[begin SOURCE EXCERPT]

In Moran v. Burbine, 475 U.S. 412, 106 S.Ct. 1135, 89 L.Ed.2d 410 (1986), the United States Supreme Court expressly rejected the proposition that a Miranda waiver could not be deemed “knowing and intelligent” when the police had prevented counsel from contacting the suspect, and had falsely told counsel that the suspect would not be questioned. The Supreme Court explained:
... Miranda holds that ‘[t]he defendant may waive effectuation’ of the rights conveyed in the warnings ‘provided the waiver is made voluntarily, knowingly and intelligently-’
... the Court of Appeals believe that the ‘[deliberate or reckless’ conduct of the police, in particular their failure to inform respondent of the telephone call, fatally undermined the validity of the otherwise proper waiver. We find this conclusion untenable as a matter of both logic and precedent.
Events occurring outside of the presence of the suspect and entirely unknown to him surely can have no bearing on the capacity to comprehend and'knowingly relinquish a constitutional right. Under the analysis of the Court of Appeals, the same defendant, armed with the same information and confronted with precisely the same police conduct, would have knowingly waived his Miranda rights had a lawyer not telephoned the police *64station to inquire about his status. Nothing in any. of our waiver decisions or in our understanding of the essential components of a valid waiver requires so incongruous a result. No doubt the additional information would have been useful to respondent; perhaps even it might have affected his decision to confess. But we have never read the Constitution to require that the police supply a suspect with a flow of information to help him calibrate his self-interest in deciding whether to speak or stand by his rights.

[end SOURCE EXCERPT]

▸ SHORT TASK: Quote the Moran v. Burbine excerpt above verbatim, from "In Moran v." up to and including "logic and precedent.".

[begin MATERIAL PROVIDED]

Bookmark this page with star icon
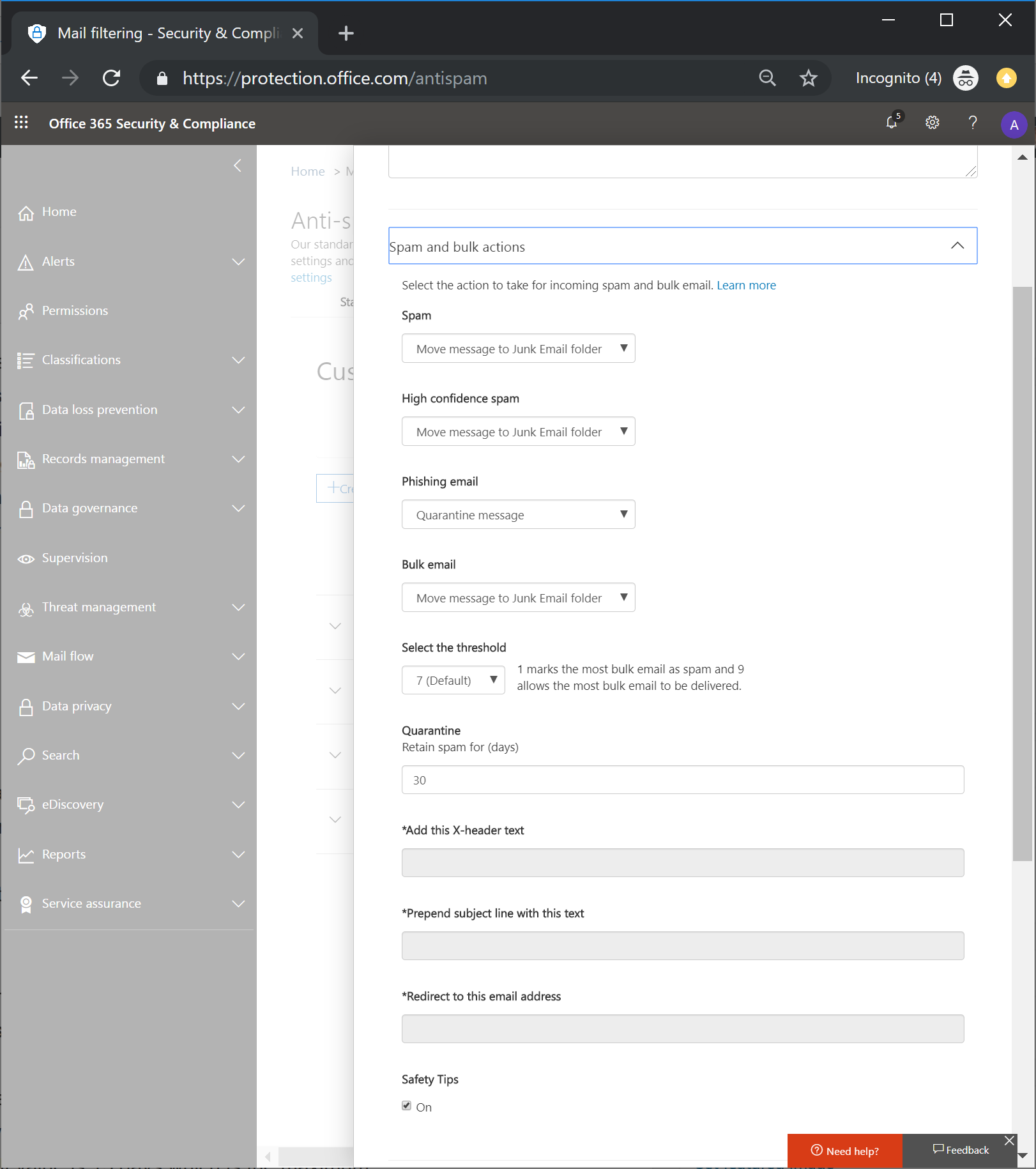The height and width of the screenshot is (1169, 1036). pos(808,78)
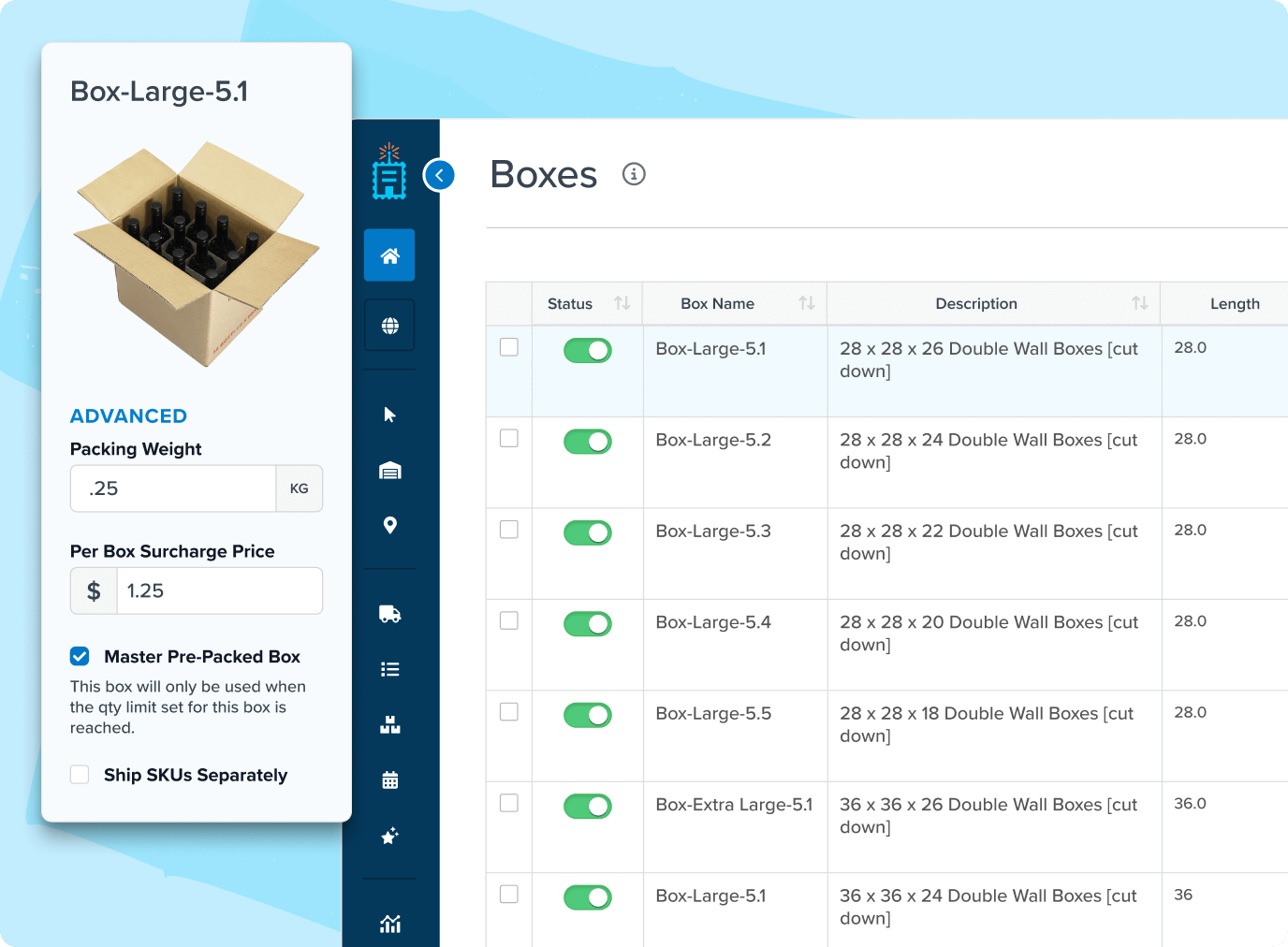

[end MATERIAL PROVIDED]

▸ RESPONSE TO THIS EXERCISE:
In Moran v. Burbine, 475 U.S. 412, 106 S.Ct. 1135, 89 L.Ed.2d 410 (1986), the United States Supreme Court expressly rejected the proposition that a Miranda waiver could not be deemed “knowing and intelligent” when the police had prevented counsel from contacting the suspect, and had falsely told counsel that the suspect would not be questioned. The Supreme Court explained:
... Miranda holds that ‘[t]he defendant may waive effectuation’ of the rights conveyed in the warnings ‘provided the waiver is made voluntarily, knowingly and intelligently-’
... the Court of Appeals believe that the ‘[deliberate or reckless’ conduct of the police, in particular their failure to inform respondent of the telephone call, fatally undermined the validity of the otherwise proper waiver. We find this conclusion untenable as a matter of both logic and precedent.